Machita examine d’un œil perçant l’homme assis à la place du chauffeur, les moindres détails du visage, la peau imberbe et sans défauts. Il ne découvre aucun point de ressemblance avec le jardinier et le garçon de café qui se sont présentés sous le nom d’Emma lors de leurs rencontres précédentes.

— J’espérais bien que vous me contacteriez, mais je ne vous attendais pas si tôt.

— J’ai découvert quelque chose qui, je pense, intéressera Hiram Lusana.

— Combien cette fois ? demande sèchement Machita.

— Deux millions de dollars américains, répond Emma sans bégayer.

  Machita fait la grimace.

— Il n’existe pas de renseignement qui vaille ce prix-là.

— Je n’ai pas le temps de discuter, dit Emma en tendant à Machita une petite enveloppe. Voilà un court exposé d’un projet stratégique ultra-secret connu sous le nom d’opération Eglantine. Ces documents révèlent le concept et l’objectif qui inspirent ce plan. Donnez-les à Lusana. Si après les avoir examinés il accepte mon prix, je lui livrerai le plan au grand complet.

  L’enveloppe prend place dans la serviette sur la chaînette de sécurité et le Mauser.

— Cette enveloppe sera remise au général demain soir, promet Machita.

— Parfait. Et maintenant, je vais vous conduire au consulat.

— Autre chose.

  Emma tourne la tête pour regarder le major.

— Le général désire savoir qui a attaqué la ferme des Fawkes, dans le Natal.

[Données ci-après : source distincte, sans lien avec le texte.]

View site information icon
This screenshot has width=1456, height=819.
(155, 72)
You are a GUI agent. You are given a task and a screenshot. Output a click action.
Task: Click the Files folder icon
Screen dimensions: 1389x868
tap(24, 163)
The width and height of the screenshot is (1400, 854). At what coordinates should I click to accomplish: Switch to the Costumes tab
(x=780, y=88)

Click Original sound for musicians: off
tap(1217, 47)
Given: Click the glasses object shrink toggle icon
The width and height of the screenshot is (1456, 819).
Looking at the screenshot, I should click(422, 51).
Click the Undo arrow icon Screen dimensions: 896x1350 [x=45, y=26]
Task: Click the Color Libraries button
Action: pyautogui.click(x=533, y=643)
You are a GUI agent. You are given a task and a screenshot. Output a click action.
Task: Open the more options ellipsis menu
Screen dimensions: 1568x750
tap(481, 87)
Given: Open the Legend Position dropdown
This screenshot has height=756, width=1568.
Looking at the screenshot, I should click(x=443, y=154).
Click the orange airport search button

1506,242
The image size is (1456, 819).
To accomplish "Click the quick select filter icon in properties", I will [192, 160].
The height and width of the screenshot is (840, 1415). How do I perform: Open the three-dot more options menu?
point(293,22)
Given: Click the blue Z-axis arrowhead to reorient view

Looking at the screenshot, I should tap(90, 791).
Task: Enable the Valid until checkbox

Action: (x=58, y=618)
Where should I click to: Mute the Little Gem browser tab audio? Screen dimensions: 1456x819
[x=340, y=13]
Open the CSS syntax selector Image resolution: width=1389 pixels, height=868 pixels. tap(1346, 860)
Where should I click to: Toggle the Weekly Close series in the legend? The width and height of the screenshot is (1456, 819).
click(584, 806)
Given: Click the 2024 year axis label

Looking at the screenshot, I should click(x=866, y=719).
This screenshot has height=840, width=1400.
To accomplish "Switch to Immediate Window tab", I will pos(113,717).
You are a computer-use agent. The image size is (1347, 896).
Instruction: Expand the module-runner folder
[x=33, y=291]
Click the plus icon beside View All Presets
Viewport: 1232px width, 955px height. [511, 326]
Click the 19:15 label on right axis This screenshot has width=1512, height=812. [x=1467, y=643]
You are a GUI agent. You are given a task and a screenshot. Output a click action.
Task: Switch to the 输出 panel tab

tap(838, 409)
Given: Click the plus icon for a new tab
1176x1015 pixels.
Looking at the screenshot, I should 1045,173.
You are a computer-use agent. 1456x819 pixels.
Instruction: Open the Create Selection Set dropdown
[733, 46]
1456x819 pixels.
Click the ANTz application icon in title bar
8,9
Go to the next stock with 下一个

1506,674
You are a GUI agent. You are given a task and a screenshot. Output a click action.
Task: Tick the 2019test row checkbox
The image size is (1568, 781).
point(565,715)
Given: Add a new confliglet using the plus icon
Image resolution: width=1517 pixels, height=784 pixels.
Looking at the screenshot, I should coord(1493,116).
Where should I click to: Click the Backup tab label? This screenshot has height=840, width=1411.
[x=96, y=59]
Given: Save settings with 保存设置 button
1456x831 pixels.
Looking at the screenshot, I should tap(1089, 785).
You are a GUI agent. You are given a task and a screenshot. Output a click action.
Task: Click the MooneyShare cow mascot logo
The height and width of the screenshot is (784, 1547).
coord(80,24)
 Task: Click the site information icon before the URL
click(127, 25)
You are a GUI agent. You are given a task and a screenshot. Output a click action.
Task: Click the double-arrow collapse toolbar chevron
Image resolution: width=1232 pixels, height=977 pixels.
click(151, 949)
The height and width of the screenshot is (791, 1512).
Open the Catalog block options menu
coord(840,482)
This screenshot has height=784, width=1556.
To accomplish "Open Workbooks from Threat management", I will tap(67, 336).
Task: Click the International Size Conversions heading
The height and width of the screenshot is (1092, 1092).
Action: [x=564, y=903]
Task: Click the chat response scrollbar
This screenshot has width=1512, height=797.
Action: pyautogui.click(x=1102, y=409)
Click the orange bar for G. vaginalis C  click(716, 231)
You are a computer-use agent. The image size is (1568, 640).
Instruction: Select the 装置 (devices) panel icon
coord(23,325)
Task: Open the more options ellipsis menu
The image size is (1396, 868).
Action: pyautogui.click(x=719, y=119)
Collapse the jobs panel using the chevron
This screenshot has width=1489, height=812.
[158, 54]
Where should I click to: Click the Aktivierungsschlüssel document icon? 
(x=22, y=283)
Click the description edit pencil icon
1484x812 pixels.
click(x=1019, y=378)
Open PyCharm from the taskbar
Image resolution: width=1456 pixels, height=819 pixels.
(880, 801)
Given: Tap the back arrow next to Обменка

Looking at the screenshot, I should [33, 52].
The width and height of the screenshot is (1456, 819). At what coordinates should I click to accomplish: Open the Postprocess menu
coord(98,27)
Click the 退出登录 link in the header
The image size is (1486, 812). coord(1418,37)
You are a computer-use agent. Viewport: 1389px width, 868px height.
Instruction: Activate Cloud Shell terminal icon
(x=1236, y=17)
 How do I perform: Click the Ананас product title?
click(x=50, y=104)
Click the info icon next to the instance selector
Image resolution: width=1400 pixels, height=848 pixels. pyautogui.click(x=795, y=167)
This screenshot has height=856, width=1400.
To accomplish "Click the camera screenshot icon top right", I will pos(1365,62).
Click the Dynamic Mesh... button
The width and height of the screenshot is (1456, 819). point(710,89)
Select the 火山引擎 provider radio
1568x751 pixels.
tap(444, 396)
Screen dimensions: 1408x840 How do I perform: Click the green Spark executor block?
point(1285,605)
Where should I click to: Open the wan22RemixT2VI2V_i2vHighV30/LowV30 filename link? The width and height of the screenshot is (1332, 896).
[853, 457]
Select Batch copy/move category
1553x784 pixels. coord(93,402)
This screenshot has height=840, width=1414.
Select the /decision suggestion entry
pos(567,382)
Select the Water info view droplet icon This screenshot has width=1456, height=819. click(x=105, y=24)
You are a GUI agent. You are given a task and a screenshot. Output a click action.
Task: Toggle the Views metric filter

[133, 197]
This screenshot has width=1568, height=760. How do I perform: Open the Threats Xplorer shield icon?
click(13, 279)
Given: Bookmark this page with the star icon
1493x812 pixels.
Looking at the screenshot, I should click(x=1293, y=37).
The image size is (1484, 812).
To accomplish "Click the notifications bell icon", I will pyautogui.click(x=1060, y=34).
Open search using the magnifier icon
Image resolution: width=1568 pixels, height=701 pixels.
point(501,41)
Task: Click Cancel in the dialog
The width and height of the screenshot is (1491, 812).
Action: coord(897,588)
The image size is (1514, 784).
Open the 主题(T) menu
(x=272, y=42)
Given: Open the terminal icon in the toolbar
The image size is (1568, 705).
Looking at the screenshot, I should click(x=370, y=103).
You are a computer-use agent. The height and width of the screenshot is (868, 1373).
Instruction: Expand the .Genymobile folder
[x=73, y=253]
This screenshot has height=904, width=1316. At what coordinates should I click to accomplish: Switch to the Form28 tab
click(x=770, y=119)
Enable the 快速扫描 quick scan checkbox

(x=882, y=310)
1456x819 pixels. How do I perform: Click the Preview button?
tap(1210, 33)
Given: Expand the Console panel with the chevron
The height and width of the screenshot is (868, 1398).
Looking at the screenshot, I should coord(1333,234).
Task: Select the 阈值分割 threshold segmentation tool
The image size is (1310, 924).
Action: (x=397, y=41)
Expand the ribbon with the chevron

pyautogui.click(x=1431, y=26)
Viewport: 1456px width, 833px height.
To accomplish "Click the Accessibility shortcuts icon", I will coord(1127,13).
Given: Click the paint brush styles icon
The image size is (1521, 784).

Emma fixe méditativement Machita de ses yeux sombres.

— Votre général a un étrange sens de l’humour. Les indices découverts sur place attribuent le massacre à votre aimable A.R.A.

— L’A.R.A. n’y est pour rien. Il nous faut la vérité.

— Très bien, j’essaierai de vous trouver ça.

  Emma engage la marche arrière et sort du garage. Huit minutes plus tard, il dépose Machita devant le consulat du Mozambique.

— Un dernier conseil, Major. Machita passe la tête par la portière.

— Oui, lequel ?

— Un bon agent secret ne prend jamais le premier taxi qui se présente. Prenez toujours le second ou le troisième de la file. C’est le moyen d’éviter des ennuis.

  Sur ce conseil en forme de remontrance, le taxi disparaît dans la circulation de Pretoria, et Machita reste planté sur le trottoir.